The binom.test() function

The R binom.test() function does the computations discussed above. The only disadvantage of using it is that you don't see explicitly what the rejection region is. Read the help file:

?binom.test

Try it with Darwin's data:

          binom.test(13,15,p=1/2)

If you don't understand the arguments or the printed output for the binom.test() function, go back and reread the help file now! 

 


Binomial Inference: Confidence Intervals

A confidence interval is simply the set of plausible values for a parameter, based on the observed data. Once you understand the idea of hypothesis testing, this is straight-forward, at least in principle. You just have to find the set of values for p for which you would not reject the corresponding null hypothesis. Let's see how it goes with Darwin's data...

Direct search

We need to find two values for p: the largest plausible value, and the smallest plausible value. Again, "implausible" is defined in terms of events with total probability smaller than .05. To simplify the search, note that for p=1/2, it was sufficient that the probability of observing 13, 14, or 15 successes was less than .025. We need to find two p's: the smallest one for which the probability of at least 13 successes is no smaller than .025, and the largest one for which the probability of 13 or fewer successes is no smaller than .025.

Finding the lower bound for p

A simple-minded iterative search will do the job: we already know that p=1/2 is too small.

> 1 - pbinom(12,15,1/2)
[1] 0.003692627

Try p=0.6:

> 1 - pbinom(12,15,.6)
[1] 0.027114

It's a bit too big, we want .025.

> 1 - pbinom(12,15,.59)
[1] 0.02270254

Close! The answer is somewhere between .59 and .60:

> 1 - pbinom(12,15,.595)
[1] 0.02482434

I'll leave it as an exercise for the reader to get the value any more precise than this.

Finding the upper bound for p

Now, for the upper end of the confidence interval, we need to find the largest plausible p, in other words, the largest p for which P(X <= 13) is at least .025.

Let's start with a value close to 1:

> pbinom(13,15,.98)
[1] 0.03533831

We are close to .025, but will need to search a bit.

> pbinom(13,15,.99)
[1] 0.009629773

Hence, the upper bound is somewhere between p=.98 and p=.99. Again, I'll leave it as an excercise for the reader. When you have found it to the desired accuracy, say 3 significant digits, you will have what is called a 95% confidence interval for the unknown population proportion p.

Again - the 95% CI is just the set of null hypothesis values for p that would not be rejected with p-values less than .05. 

The binom.test function

The binom.test function not only tests your favorite null hypothesis, it also constructs exactly the confidence interval we have been constructing "by hand".

               binom.test(13,15)

Try it out, and compare the result to the values we found by hand above.

To produce a 90% confidence interval, use

               binom.test(13,15,conf.level=.90)

Approximate Confidence Intervals

The central limit theorem guarantees that as the sample size increases, sample means are approximately normally distributed.

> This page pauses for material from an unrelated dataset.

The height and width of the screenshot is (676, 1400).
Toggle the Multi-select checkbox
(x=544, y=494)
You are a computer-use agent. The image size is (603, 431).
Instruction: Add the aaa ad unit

The standard 95% confidence interval for a sample mean that is exactly normally distributed is just the sample mean plus or minus 1.96 times the standard deviation of the sample mean. For the binomial, the sample proportion is a sample mean (the average of the individual Bernoulli trials, each equal to 1 or 0).

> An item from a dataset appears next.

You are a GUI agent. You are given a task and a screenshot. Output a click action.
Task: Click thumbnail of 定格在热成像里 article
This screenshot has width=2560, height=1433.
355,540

The approximate 95% confidence interval for Darwin's data is:

       P <- 13/15
       se <- sqrt( P*(1-P)/15)
       P + 1.96*c(-1,1)*se 

The "c(-1,1)" causes R to compute both the lower and upper endpoints at the same time. You could do it in two steps:

       P - 1.96*se 
       P + 1.96*se

This is not very close to the correct interval (roughly [.59,98]). That should be no surprise; a sample size of 15 is not very large. For larger samples, and values of p closer to 1/2, the approximate confidence interval will be close to the exact interval.

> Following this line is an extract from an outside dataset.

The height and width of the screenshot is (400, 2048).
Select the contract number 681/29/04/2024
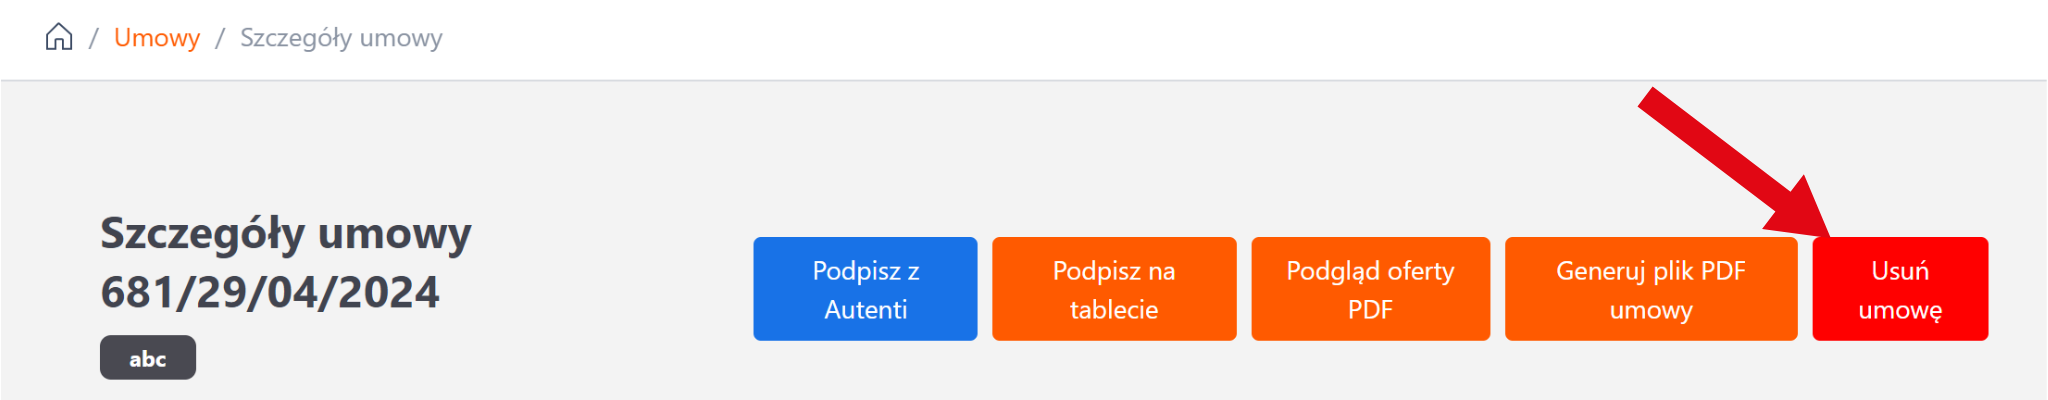click(270, 292)
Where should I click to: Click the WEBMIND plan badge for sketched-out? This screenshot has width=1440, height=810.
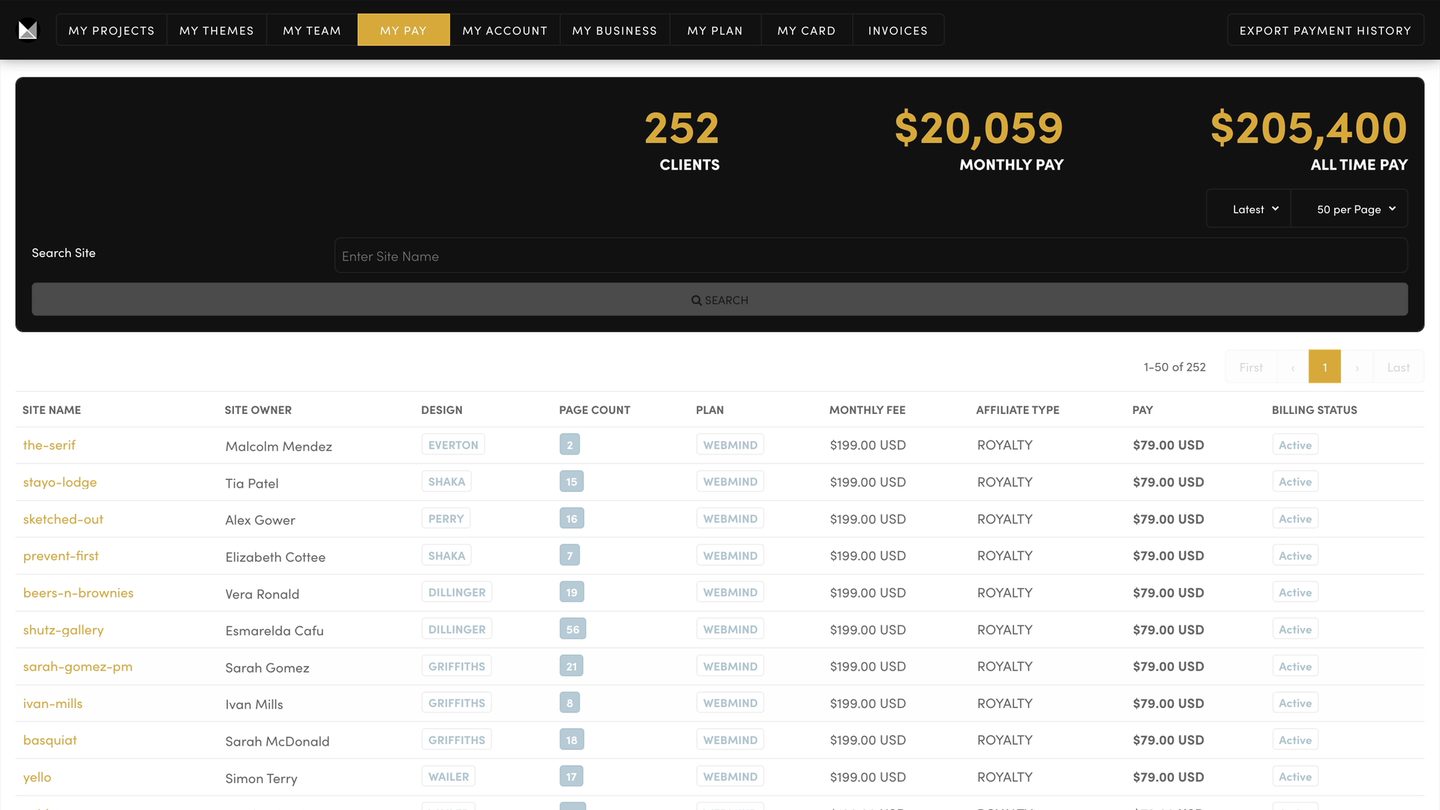click(x=730, y=519)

There is another R function that produces an approximate CI for binomial proportions: prop.test(). To test the null hypthesis for a specific value of p, with observed data x successes out of n trials, use:

      prop.test(x, n, p)

The prop.test() function also returns an approximate CI, level .95 by default. For example, with Darwin's data:

      prop.test(13,15)

This lab was adapted from Albyn Jones' Math 141 Lab Notes, Reed College.